* **Available data**
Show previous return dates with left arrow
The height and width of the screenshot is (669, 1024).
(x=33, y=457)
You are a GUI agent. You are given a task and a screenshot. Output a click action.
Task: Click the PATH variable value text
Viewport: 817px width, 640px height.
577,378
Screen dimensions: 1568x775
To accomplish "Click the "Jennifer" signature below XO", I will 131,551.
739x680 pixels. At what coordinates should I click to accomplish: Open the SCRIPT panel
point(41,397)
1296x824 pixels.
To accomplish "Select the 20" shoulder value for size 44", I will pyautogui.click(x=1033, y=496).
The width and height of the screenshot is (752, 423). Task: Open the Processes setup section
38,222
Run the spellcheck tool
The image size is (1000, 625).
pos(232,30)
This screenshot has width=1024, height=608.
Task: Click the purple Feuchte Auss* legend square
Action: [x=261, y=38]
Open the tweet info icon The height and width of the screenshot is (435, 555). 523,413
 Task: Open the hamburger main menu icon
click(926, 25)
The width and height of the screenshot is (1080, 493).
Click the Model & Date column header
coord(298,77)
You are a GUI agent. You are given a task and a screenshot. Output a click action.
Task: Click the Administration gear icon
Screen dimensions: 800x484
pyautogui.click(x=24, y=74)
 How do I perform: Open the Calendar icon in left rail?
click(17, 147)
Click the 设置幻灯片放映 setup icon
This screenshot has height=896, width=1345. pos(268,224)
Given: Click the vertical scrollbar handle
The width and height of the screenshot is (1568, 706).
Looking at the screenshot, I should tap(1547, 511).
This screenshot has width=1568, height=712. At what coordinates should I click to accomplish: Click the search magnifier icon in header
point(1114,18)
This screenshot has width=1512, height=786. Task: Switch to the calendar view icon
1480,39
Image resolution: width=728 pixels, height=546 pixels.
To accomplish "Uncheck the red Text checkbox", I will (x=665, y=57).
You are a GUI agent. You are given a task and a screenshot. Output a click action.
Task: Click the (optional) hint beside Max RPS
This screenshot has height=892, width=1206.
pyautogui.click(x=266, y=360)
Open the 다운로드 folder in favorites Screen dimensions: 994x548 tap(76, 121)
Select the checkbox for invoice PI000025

* **Exercise details**
Each line from the one containing "Image resolution: width=728" to the close of the records must appear in the output exactly, and no other line.

* **Response to this exercise**
Image resolution: width=728 pixels, height=546 pixels.
To accomplish "Uncheck the red Text checkbox", I will (x=665, y=57).
You are a GUI agent. You are given a task and a screenshot. Output a click action.
Task: Click the (optional) hint beside Max RPS
This screenshot has height=892, width=1206.
pyautogui.click(x=266, y=360)
Open the 다운로드 folder in favorites Screen dimensions: 994x548 tap(76, 121)
Select the checkbox for invoice PI000025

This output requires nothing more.